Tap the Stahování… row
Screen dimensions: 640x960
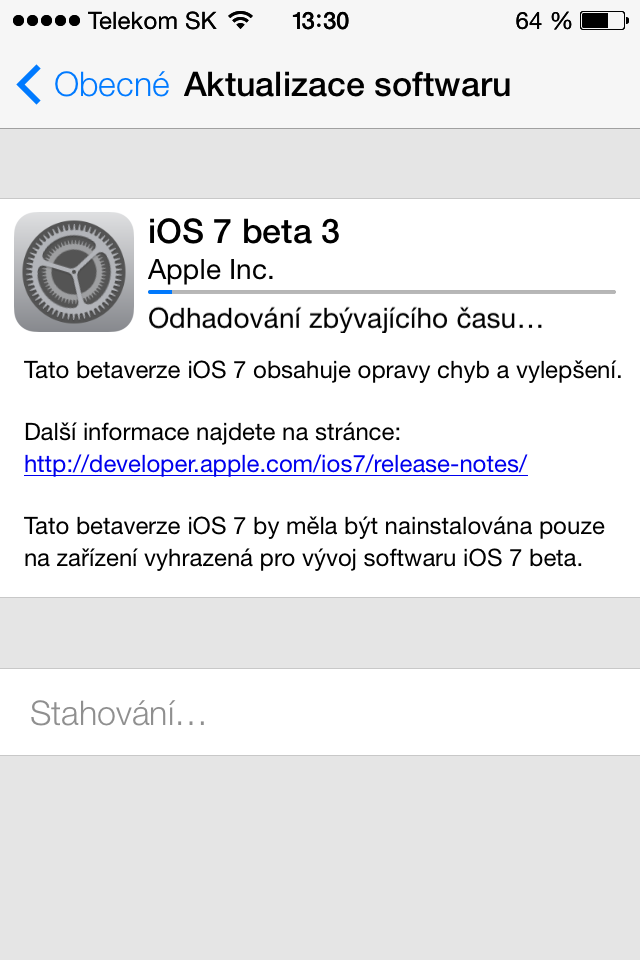point(320,712)
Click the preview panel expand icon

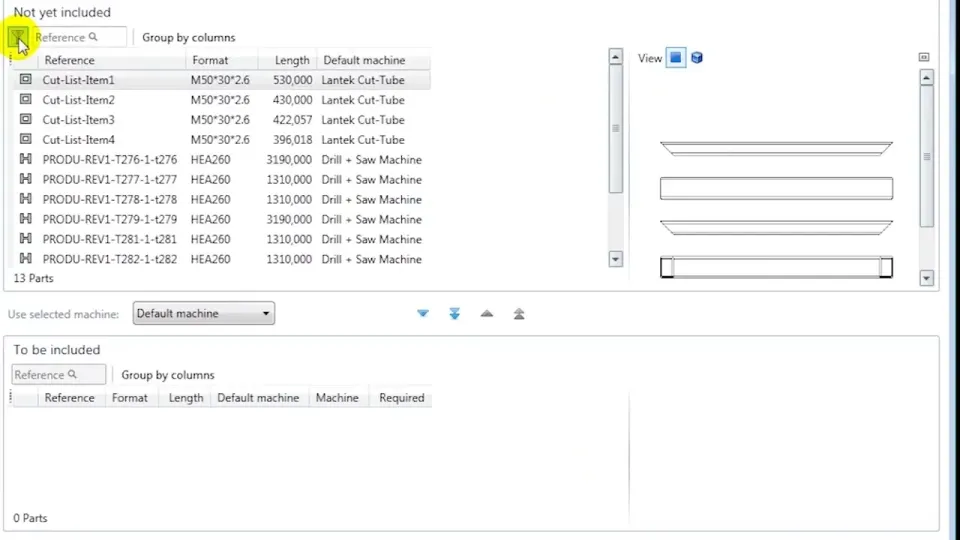coord(924,57)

REQUIRED WORK: Pictures must not appear in the copy, and every record must be restated word for word.

ANSWER TO THE PROBLEM:
Tap the Stahování… row
Screen dimensions: 640x960
point(320,712)
Click the preview panel expand icon

coord(924,57)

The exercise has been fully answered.